→ EXERCISE AIM: Could you set down exactly the lines of the data below, starting at the one that holds "トップページ２ 2023/9/26 (297, 2532)" and ending at the one that holds "FATAL ACQUITTAL (1240, 671)", both included, and only those?

→ TASK MATERIAL:
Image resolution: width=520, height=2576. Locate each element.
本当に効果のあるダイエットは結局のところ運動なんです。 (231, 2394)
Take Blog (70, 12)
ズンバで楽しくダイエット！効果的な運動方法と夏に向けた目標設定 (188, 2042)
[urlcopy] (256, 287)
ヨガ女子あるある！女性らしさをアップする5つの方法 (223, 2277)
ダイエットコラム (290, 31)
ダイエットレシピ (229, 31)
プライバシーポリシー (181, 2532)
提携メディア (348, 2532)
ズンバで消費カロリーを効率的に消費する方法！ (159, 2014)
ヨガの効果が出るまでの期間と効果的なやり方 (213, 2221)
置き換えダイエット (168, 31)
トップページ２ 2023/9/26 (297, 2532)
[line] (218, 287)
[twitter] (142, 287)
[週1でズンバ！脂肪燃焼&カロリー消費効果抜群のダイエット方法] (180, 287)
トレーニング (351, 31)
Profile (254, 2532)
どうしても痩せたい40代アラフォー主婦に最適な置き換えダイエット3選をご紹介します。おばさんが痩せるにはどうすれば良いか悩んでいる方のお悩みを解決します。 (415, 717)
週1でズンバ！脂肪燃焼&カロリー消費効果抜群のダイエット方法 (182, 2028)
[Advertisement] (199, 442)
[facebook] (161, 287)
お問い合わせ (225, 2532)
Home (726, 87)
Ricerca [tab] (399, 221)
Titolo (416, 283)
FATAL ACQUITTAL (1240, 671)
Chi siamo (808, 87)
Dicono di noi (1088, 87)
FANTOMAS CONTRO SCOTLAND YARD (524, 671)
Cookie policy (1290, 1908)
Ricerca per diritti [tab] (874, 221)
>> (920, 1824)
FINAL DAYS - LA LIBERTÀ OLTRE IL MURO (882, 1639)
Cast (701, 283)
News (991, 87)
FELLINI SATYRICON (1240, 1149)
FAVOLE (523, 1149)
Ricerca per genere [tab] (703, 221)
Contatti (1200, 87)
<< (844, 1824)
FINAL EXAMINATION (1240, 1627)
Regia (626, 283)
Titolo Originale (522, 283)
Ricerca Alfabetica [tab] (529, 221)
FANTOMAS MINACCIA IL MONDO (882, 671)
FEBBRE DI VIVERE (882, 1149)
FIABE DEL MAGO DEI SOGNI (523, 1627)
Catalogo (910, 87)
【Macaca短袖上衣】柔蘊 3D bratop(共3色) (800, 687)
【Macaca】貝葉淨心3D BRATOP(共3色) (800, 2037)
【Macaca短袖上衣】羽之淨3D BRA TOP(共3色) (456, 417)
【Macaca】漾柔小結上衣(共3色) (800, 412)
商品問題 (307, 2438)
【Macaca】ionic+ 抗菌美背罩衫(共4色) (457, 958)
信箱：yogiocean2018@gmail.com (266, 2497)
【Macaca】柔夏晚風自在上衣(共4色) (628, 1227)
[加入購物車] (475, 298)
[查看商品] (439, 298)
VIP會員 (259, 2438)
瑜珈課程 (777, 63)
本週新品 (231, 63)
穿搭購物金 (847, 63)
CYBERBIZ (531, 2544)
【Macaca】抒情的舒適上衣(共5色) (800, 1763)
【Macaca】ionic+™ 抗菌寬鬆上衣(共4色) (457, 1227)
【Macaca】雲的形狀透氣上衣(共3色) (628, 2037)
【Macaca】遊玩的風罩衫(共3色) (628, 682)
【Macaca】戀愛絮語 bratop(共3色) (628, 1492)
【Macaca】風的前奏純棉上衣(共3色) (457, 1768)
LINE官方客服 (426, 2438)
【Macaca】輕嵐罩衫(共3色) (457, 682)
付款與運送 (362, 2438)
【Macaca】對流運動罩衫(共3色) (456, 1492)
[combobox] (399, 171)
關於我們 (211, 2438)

→ ANSWER TO THIS TASK:
トップページ２ 2023/9/26 (297, 2532)
[line] (218, 287)
[twitter] (142, 287)
[週1でズンバ！脂肪燃焼&カロリー消費効果抜群のダイエット方法] (180, 287)
トレーニング (351, 31)
Profile (254, 2532)
どうしても痩せたい40代アラフォー主婦に最適な置き換えダイエット3選をご紹介します。おばさんが痩せるにはどうすれば良いか悩んでいる方のお悩みを解決します。 (415, 717)
週1でズンバ！脂肪燃焼&カロリー消費効果抜群のダイエット方法 (182, 2028)
[Advertisement] (199, 442)
[facebook] (161, 287)
お問い合わせ (225, 2532)
Home (726, 87)
Ricerca [tab] (399, 221)
Titolo (416, 283)
FATAL ACQUITTAL (1240, 671)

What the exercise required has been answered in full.